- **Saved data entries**
○ ○ ○

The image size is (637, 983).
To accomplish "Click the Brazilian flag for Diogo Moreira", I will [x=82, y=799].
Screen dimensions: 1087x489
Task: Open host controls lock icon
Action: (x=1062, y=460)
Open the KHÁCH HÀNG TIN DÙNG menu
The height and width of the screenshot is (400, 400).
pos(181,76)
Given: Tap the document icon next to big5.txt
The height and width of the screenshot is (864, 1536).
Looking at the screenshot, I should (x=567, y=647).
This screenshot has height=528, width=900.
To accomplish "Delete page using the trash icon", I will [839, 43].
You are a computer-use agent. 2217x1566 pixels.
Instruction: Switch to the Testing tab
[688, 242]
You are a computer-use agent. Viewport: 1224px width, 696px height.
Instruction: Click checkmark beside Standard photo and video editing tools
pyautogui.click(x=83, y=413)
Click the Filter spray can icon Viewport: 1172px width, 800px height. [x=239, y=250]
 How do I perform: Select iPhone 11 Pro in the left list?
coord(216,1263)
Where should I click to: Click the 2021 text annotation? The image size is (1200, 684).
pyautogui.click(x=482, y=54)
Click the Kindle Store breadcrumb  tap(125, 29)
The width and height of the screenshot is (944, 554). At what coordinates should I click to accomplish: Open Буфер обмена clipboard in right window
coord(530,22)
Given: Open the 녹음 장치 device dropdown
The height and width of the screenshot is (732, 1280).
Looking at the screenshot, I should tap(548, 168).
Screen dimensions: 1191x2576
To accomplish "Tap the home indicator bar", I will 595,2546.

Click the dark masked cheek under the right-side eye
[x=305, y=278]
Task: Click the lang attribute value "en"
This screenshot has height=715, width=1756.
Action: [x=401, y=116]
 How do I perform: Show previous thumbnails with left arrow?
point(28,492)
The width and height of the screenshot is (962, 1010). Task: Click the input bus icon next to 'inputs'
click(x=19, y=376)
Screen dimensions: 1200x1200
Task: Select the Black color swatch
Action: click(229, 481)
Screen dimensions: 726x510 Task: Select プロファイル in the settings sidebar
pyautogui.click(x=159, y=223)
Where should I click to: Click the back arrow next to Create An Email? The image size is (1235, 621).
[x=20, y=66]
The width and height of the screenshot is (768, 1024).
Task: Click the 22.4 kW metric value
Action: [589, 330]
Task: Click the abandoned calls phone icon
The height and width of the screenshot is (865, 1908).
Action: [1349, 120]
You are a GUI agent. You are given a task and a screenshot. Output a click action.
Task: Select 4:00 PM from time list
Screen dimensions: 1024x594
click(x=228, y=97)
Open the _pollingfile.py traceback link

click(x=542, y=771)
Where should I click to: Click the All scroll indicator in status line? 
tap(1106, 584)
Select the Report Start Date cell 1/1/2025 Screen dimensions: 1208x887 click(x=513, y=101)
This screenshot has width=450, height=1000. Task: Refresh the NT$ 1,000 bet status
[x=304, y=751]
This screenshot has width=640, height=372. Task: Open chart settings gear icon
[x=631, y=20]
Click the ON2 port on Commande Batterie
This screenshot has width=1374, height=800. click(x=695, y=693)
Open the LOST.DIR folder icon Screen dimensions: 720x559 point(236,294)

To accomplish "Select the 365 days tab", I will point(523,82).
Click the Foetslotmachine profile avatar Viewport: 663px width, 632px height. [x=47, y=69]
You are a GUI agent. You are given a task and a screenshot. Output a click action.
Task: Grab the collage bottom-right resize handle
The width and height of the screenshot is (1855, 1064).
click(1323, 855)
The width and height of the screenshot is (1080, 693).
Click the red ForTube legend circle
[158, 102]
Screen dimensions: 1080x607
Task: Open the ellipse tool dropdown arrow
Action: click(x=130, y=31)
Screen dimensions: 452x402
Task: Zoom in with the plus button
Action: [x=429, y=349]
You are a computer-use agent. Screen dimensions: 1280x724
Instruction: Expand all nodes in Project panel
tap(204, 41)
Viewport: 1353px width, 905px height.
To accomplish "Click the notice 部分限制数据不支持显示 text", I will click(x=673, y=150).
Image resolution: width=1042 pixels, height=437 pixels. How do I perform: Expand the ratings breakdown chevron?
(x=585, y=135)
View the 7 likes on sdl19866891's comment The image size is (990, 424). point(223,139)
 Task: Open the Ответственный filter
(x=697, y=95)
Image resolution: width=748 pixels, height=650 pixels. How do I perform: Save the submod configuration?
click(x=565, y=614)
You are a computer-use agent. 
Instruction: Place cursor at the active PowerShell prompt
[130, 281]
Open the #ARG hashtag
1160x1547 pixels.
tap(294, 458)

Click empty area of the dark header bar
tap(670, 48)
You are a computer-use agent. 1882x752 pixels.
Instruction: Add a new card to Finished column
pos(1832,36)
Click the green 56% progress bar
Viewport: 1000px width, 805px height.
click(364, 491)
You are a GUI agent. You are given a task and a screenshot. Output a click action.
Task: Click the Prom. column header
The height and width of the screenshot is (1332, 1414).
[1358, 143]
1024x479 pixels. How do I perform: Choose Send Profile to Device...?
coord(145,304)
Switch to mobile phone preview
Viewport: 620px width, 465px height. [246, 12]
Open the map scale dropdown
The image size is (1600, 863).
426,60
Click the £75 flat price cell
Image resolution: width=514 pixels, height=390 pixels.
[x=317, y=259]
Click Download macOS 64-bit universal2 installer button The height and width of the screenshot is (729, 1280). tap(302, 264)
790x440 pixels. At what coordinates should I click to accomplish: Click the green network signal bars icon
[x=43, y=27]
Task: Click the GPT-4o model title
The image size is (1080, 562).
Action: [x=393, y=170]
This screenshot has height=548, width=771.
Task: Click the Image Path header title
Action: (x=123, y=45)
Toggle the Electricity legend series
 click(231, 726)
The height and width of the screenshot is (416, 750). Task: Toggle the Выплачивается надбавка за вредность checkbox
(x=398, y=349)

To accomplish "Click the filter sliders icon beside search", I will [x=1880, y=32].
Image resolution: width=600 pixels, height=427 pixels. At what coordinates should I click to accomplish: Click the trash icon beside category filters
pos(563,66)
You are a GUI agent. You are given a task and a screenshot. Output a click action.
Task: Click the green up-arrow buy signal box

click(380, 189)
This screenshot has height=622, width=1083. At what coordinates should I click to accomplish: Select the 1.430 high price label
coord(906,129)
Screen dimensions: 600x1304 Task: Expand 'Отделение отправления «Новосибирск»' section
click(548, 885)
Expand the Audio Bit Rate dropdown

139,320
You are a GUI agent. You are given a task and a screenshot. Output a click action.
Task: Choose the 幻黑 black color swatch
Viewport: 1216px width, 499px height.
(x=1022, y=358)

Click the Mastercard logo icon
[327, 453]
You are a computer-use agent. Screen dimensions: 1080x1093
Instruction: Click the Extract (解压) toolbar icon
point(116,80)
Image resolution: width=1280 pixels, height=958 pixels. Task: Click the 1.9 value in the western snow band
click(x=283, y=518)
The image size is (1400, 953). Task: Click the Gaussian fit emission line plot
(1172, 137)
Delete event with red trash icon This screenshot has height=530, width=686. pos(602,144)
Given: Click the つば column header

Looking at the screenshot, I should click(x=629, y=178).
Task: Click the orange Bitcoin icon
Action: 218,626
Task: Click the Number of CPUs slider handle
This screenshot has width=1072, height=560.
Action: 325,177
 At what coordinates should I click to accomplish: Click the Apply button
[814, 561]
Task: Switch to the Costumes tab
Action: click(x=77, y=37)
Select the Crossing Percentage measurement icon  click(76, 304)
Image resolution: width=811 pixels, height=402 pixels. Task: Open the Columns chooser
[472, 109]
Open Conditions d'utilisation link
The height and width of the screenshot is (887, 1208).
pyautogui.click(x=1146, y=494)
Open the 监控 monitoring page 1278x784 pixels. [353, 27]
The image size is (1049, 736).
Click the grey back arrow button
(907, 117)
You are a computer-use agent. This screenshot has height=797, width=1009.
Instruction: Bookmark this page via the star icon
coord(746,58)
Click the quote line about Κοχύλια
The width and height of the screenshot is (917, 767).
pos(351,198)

○ ○ ○

- **Action item**
Lines from the one containing "Open the 监控" through the last line of the records, both included, are the only ones to print, each exactly as it is.

- **Solution for this problem**
Open the 监控 monitoring page 1278x784 pixels. [353, 27]
The image size is (1049, 736).
Click the grey back arrow button
(907, 117)
You are a computer-use agent. This screenshot has height=797, width=1009.
Instruction: Bookmark this page via the star icon
coord(746,58)
Click the quote line about Κοχύλια
The width and height of the screenshot is (917, 767).
pos(351,198)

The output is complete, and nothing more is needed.